Global report charts 'catastrophic' wildlife decline

Marine scientist Christine Hof with an endangered hawksbill turtle on Milman Island, Queensland. (HANDOUT/WWF)

The planet has suffered a catastrophic 73 per cent decline in the average size of monitored wildlife populations in just 50 years, a new report says.

WWF's latest Living Planet Report chronicles unsustainable declines that have occurred at breakneck speed relative to the earth's natural history.

It charts how observed wildlife populations plunged over the five decades from 1970 - the year the Beatles split and Australia was gripped by protests against the Vietnam war.

The 73 per cent decline is based on trends recorded in almost 35,000 populations, covering 5495 species of mammals, birds, amphibians, reptiles and fish around the world.

Australian species, including hawksbill turtles and mountain pygmy-possums, are among those that have crashed, contributing to the global result.

The report also warns the Great Barrier Reef is approaching a tipping point - when the cumulative effects of small, gradual changes reach a threshold, and change becomes self-perpetuating.

Rising sea temperatures coupled with ecosystem degradation have led to mass coral bleaching events in 1998, 2002, 2016, 2017, 2020, 2022 and again this year.

While the reef has shown remarkable resilience to date the report warns of the likely loss of 70 to 90 per cent of all coral reefs globally, including the Great Barrier Reef, even if the world can limit climate change to 1.5C.

Australian scientists have long warned that would mean profound environmental consequences, alongside economic ones given at least 64,000 jobs depend on the reef's existence.

The decline of the hawksbill turtle on Milman Island, in the northern Great Barrier Reef, has scientists warning the population could be locally extinct in a little over a decade.

The species is critically endangered globally, and there's been a 57 per cent decline in the number of nesting females on the island in over just 28 years.

That's despite the population - which is vulnerable to climate change and legal and illegal harvesting - benefitting from the highest level of marine reserve protection, the report says.

There may be fewer than 2000 mountain pygmy-possums left.
There may be fewer than 2000 mountain pygmy-possums left.

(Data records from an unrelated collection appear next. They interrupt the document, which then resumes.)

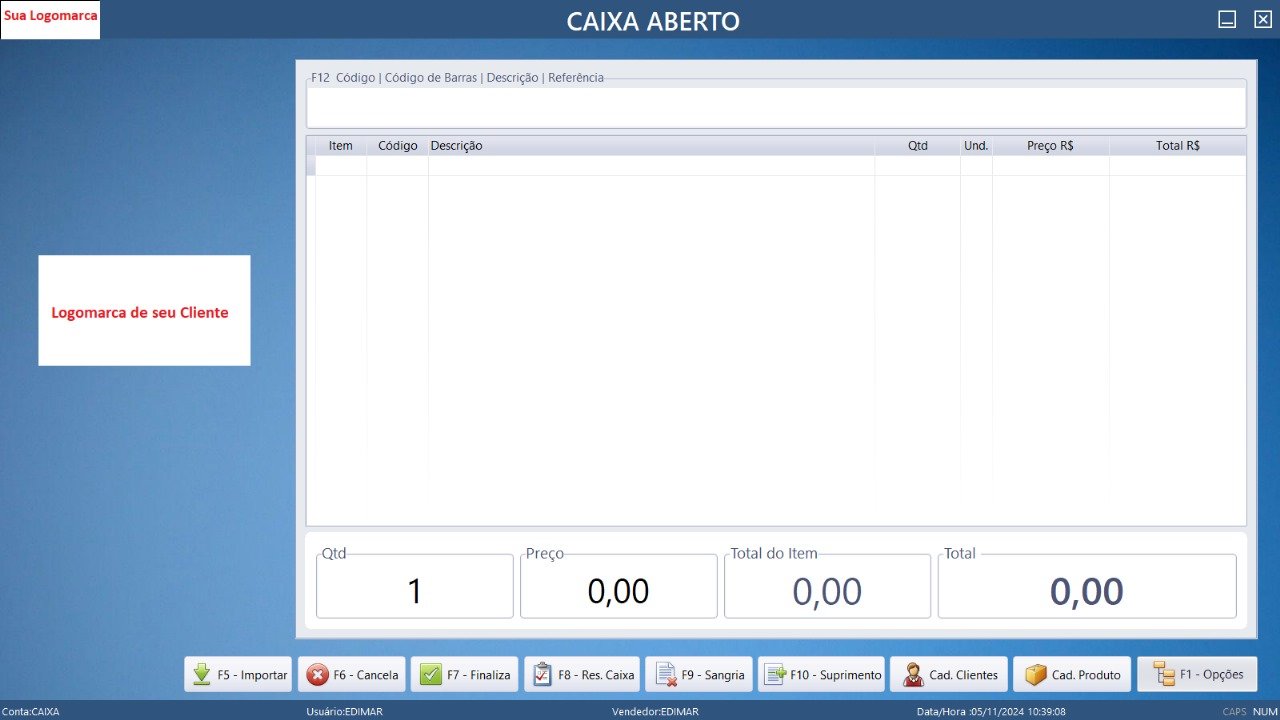
Task: Click the Sangria document icon
Action: tap(665, 675)
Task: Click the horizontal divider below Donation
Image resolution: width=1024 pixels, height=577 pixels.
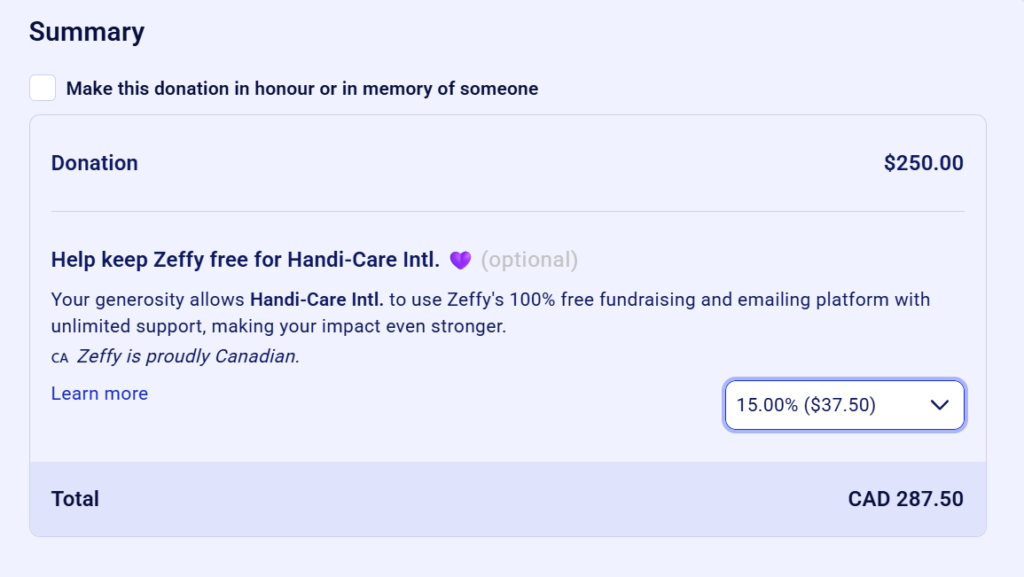Action: tap(507, 211)
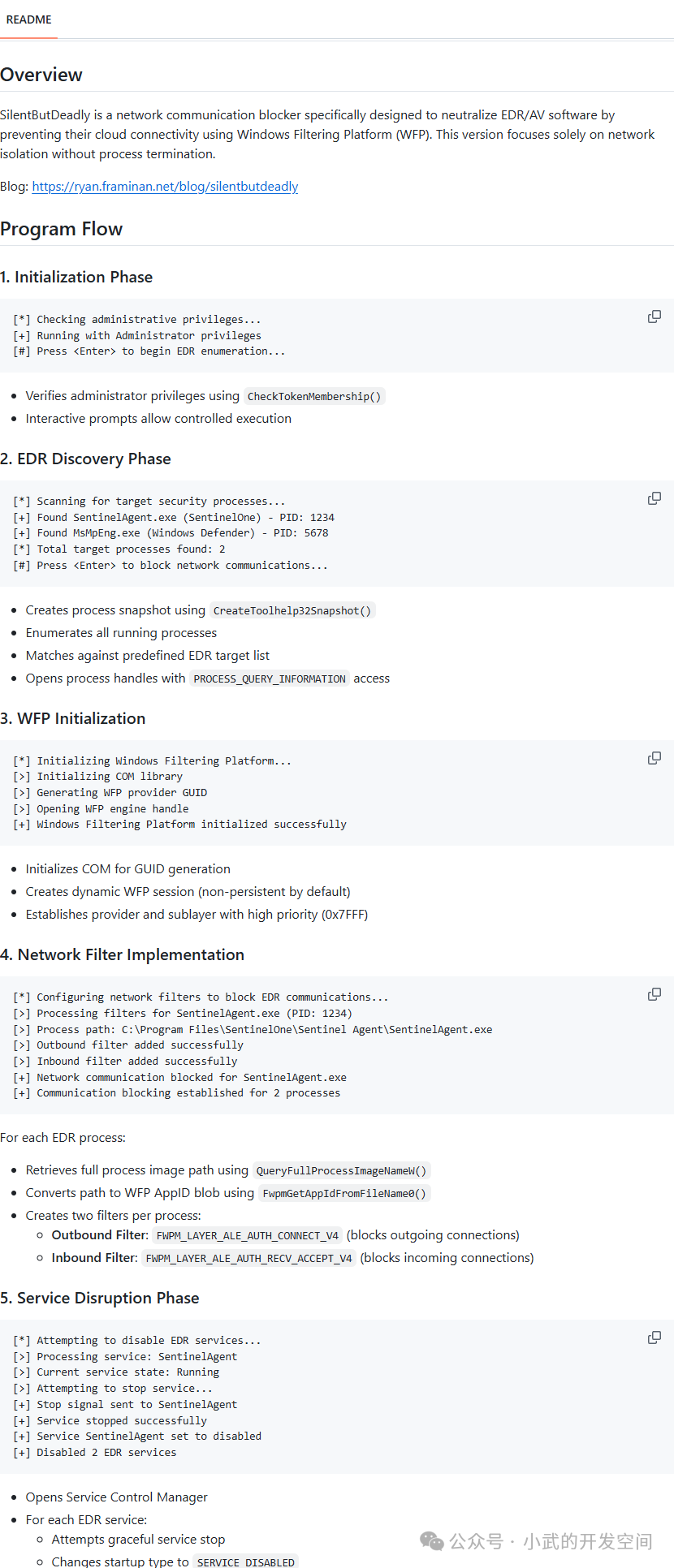Click the SERVICE_DISABLED code label
Screen dimensions: 674x1568
point(246,1562)
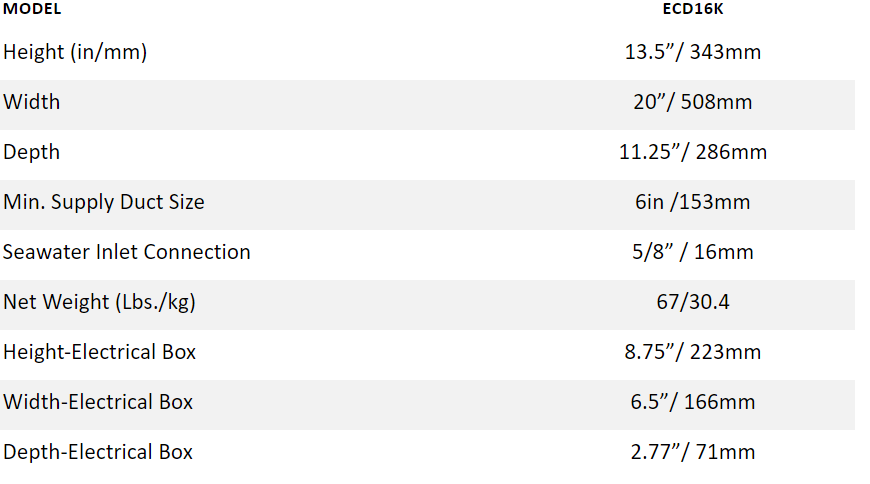Viewport: 870px width, 484px height.
Task: Click the 11.25"/ 286mm depth value
Action: (693, 152)
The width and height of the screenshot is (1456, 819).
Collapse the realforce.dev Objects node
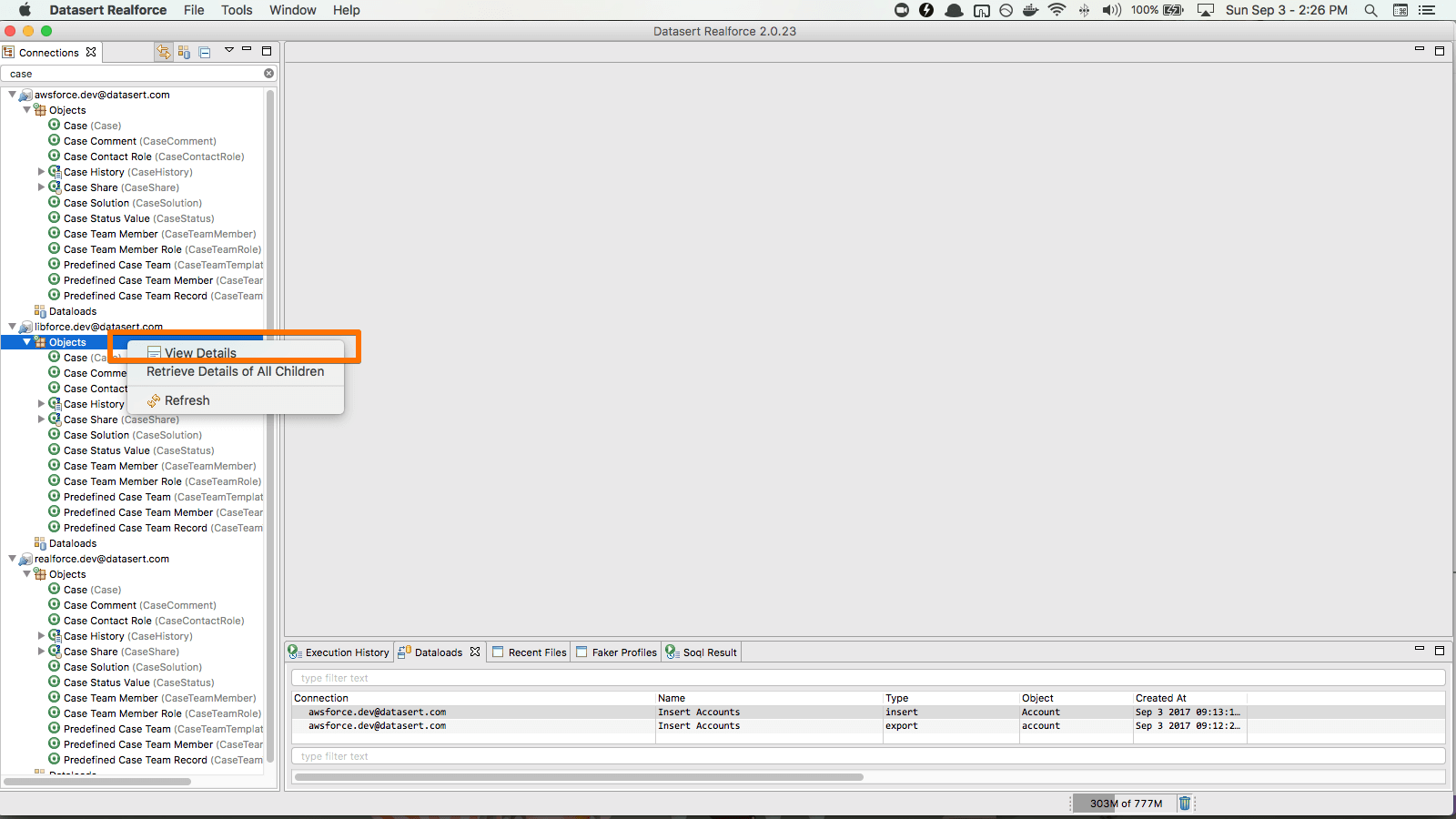[26, 574]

The fading fortunes of Australia's mountain pygmy-possum have also fed into the global report.

The mouse-sized nocturnal marsupial was believed extinct until a live one was found in 1966 at a ski lodge in Mt Hotham, in the Victorian Alps.

There may be fewer than 2000 left with some also found in alpine parts of NSW.

At one site on Mt Higginbotham, numbers have been carefully tracked since 1982.

“The overall Mt Higginbotham population had a dramatic decline after 2009 and has remained at about half the pre-2009 levels ever since," says biologist Dean Heinze, who studies the species.

"Male numbers have been at their lowest on record for the last two years."

The report was released as the Global Nature Positive Summit, convened by federal Environment Minister Tanya Plibersek, wraps up in Sydney.

The event is focussed on halting the loss of nature by 2030, leading to a full recovery by 2050.

Dermot O’Gorman is the CEO of WWF-Australia and says the report makes the scale of that task clear and while there's still time to turn things around he points to a lack of urgency, locally and globally.

"To play our part, the Australian government needs to act quickly to improve national environmental laws and keep its promises to protect nature on a global level. What happens over the next five years is crucial."